Facility has a COVID-19 mitigation plan on file. LPA requested a staff and resident roster once ADM admits residents. LPA advised ADM to create a screening station at the entry that contains a thermometer, hand sanitizer, masks, gloves, COVID-19 signage, and sign-in logs. LPA toured the facility including, but not limited to common areas, bathroom, bedrooms, kitchen, and backyard. LPA to send COVID-19 masks, cough etiquette, social distancing and hand washing signs for posting throughout. ADM to post 20 seconds hand washing signs to wash areas and add covered garbage cans to shared bedrooms. Advised ADM that there needs to be a 30-day supply of PPE centrally located at the facility that is accessible to all care staff. Hot water temperature in the shared residents' bathroom was measured at 116.3 degrees Fahrenheit (F) and The facility's temperature was 74 degrees (F). Smoke/Carbon Monoxide detectors were observed operational and first aid kit complete. Fire extinguisher observed full but needs replacing, front and backyard needs landscaping completed, ADM to notify licensing five (5) days prior to receiving any clients.
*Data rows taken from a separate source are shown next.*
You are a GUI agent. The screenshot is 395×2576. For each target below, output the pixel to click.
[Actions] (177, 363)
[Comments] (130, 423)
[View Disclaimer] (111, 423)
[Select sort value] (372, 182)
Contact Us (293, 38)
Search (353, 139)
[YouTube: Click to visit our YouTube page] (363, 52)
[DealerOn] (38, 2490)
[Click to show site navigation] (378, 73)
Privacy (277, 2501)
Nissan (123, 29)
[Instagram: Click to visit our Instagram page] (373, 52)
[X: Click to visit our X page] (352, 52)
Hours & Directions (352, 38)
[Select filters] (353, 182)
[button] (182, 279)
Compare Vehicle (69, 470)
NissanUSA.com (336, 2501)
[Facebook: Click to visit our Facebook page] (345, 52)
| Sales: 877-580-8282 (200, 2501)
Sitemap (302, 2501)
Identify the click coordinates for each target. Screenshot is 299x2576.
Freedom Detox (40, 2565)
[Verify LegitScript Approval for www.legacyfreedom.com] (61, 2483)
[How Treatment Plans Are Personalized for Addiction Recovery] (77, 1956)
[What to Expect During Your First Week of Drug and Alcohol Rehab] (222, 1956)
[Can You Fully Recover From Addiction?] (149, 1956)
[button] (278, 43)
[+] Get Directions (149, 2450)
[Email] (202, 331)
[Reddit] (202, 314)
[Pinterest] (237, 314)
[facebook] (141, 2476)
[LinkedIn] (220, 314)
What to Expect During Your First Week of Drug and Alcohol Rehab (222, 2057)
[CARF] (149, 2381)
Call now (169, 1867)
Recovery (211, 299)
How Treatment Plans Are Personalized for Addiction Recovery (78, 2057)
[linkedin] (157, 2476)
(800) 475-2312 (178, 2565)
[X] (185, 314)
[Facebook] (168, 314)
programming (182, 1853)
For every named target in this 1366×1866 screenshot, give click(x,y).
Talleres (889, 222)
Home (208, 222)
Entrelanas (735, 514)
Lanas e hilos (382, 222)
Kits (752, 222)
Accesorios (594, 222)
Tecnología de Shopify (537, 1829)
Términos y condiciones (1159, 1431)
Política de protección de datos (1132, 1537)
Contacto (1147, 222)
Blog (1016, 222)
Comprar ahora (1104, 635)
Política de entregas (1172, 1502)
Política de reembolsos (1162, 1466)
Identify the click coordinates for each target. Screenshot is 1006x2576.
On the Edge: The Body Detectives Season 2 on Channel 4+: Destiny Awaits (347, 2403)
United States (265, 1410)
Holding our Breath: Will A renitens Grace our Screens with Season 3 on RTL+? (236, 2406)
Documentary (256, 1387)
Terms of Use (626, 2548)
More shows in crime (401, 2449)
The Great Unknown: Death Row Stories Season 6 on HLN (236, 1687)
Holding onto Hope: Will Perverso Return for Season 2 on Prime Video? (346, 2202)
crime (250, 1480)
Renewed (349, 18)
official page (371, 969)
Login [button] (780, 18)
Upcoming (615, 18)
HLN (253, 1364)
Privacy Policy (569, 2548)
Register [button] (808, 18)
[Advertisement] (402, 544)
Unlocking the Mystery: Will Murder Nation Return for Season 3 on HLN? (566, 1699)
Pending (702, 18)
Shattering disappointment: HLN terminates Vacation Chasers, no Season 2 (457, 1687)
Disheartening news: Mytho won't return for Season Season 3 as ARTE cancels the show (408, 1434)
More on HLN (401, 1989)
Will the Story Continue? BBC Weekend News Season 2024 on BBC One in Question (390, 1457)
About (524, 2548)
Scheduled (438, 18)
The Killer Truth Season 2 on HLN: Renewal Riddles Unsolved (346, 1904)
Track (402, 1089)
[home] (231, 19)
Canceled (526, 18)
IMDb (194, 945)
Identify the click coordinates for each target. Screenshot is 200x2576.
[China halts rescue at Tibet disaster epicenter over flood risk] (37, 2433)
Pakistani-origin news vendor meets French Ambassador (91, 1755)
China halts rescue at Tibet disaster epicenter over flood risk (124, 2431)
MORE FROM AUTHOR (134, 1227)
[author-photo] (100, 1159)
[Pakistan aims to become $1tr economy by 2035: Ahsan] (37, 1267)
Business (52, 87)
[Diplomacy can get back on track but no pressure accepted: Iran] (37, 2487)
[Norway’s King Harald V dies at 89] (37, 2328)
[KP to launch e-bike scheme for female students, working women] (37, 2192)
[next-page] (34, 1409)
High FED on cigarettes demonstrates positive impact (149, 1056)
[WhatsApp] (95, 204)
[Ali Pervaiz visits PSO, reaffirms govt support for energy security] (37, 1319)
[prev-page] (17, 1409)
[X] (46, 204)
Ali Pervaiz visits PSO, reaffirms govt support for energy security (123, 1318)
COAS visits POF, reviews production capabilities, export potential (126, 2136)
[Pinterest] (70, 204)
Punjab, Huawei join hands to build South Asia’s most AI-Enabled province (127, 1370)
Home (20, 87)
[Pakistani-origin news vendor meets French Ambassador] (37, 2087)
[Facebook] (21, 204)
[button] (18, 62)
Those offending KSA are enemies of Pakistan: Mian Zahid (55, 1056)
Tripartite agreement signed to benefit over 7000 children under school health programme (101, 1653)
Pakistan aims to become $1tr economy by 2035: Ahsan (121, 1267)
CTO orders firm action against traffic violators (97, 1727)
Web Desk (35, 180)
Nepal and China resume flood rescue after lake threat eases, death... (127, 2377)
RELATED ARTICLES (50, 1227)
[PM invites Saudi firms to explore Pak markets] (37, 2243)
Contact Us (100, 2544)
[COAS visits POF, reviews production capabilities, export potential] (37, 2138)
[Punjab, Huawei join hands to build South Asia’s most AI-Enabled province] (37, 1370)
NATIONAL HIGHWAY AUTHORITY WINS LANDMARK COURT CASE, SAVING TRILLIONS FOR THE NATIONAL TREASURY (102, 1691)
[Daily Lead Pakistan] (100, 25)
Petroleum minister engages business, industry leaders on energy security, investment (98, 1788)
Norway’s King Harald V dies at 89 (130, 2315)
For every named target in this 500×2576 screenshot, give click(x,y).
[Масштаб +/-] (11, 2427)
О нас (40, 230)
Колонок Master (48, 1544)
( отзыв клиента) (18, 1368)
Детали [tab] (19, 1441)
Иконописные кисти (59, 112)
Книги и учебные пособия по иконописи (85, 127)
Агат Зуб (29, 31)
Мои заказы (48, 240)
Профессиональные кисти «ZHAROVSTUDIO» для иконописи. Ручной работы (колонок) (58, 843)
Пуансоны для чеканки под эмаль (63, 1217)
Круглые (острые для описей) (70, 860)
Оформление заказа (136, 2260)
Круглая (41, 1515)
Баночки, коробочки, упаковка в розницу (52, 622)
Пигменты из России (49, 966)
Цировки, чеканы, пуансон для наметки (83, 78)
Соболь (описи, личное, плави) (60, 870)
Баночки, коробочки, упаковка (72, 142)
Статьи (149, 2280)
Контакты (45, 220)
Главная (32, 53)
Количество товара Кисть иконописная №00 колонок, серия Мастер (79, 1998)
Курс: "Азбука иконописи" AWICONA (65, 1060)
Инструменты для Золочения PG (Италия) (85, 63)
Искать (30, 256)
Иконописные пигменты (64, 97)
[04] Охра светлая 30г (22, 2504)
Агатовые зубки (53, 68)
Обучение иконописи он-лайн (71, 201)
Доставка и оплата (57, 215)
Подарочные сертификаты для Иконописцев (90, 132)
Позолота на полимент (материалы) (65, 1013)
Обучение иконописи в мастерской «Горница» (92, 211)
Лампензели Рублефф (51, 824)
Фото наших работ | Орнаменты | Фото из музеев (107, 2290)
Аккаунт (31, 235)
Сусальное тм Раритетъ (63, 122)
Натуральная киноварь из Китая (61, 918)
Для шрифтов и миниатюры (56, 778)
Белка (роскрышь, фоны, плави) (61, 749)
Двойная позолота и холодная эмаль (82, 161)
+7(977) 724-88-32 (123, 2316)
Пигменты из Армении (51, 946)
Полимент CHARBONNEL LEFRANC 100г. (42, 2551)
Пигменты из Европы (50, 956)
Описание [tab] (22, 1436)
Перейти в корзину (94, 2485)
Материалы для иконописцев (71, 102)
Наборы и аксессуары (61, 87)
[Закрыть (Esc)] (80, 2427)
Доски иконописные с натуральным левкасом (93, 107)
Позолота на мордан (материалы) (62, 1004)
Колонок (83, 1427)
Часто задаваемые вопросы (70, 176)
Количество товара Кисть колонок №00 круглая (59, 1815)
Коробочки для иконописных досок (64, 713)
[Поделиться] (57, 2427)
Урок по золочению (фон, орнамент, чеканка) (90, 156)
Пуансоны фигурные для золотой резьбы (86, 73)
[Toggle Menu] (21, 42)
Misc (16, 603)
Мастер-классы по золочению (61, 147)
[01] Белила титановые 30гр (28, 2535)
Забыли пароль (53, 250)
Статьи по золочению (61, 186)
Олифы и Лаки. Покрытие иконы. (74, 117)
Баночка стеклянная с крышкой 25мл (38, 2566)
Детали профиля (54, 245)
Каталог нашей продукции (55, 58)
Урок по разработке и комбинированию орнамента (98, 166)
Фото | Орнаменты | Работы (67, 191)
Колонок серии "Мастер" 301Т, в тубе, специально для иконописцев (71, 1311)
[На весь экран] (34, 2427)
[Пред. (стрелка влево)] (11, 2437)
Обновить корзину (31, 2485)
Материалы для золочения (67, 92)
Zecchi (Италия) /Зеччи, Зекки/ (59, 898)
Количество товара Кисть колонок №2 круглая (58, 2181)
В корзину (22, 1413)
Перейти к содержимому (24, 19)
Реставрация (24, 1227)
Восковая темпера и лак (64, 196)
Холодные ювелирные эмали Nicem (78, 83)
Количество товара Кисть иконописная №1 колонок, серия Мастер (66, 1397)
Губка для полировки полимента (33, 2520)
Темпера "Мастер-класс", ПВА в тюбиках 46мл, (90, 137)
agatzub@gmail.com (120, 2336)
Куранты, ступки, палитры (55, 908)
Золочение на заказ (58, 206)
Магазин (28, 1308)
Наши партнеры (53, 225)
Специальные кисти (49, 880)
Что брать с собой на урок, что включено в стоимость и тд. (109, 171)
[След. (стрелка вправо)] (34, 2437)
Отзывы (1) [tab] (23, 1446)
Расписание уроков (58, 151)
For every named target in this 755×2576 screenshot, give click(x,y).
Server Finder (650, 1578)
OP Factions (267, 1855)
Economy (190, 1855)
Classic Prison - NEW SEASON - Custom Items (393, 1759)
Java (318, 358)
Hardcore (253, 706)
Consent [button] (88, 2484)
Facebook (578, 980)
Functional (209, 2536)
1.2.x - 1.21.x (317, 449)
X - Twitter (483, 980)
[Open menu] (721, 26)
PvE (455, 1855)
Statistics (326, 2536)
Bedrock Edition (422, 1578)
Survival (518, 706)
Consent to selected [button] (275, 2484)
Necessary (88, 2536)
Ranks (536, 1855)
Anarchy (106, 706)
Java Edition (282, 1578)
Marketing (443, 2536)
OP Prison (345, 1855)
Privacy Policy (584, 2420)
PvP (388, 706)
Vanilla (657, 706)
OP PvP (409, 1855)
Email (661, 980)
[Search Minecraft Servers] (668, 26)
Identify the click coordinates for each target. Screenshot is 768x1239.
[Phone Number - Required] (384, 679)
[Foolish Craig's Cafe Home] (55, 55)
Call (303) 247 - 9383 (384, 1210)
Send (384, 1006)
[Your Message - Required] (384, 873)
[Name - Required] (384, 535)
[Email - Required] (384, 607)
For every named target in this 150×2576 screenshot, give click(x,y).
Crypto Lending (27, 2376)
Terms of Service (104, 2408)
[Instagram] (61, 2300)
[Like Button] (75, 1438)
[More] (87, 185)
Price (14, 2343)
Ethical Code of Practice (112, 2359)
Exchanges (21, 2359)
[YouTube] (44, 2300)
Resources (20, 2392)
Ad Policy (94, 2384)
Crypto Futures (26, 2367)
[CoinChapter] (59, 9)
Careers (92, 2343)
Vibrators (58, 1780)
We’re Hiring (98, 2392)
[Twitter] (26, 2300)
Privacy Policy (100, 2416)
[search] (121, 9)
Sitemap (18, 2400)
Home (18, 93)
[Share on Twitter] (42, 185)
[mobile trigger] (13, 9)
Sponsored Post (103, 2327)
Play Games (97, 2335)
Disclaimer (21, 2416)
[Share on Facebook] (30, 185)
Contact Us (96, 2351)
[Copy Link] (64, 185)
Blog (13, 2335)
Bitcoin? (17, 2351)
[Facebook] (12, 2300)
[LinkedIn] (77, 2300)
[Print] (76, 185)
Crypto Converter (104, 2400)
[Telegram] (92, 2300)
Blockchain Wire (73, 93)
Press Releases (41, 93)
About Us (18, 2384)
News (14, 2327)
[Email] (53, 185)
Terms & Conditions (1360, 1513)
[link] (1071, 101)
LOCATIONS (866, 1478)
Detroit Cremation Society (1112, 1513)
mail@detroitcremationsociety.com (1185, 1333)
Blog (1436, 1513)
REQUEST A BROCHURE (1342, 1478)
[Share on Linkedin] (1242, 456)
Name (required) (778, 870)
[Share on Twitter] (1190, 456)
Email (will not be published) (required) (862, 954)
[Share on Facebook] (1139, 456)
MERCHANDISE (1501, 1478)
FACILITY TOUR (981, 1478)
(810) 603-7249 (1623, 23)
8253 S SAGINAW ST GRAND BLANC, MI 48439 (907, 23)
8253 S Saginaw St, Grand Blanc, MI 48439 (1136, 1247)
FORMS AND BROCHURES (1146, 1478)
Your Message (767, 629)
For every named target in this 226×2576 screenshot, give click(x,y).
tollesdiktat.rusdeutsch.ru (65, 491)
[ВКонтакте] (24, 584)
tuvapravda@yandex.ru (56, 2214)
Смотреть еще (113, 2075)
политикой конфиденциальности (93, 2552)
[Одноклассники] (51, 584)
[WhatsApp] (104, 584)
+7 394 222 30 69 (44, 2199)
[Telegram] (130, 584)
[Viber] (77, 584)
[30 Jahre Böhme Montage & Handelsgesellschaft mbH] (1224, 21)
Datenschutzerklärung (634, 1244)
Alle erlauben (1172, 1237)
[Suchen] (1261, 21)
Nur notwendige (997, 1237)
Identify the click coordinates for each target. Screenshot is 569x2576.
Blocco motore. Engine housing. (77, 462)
The following forms are to be updated and submitted to CCLD:
-LIC500 Personnel Report
-LIC308 Designation of Administrative Responsibility
-LIC610E Emergency Disaster Plan (Reviewed)
-An updated copy of Administrator Certificate(s) (Reviewed)

Exit interview conducted and a copy of this report provided.
SUPERVISOR'S NAME: Yvonne Flores-LariosTELEPHONE: (510) 286-0517
LICENSING EVALUATOR NAME: Lisha HolmesTELEPHONE: 510-286-4201
LICENSING EVALUATOR SIGNATURE:
DATE: 05/25/2022
I acknowledge receipt of this form and understand my licensing appeal rights as explained and received.
FACILITY REPRESENTATIVE SIGNATURE:
DATE: 05/25/2022
This report must be available at Child Care and Group Home facilities for public review for 3 years.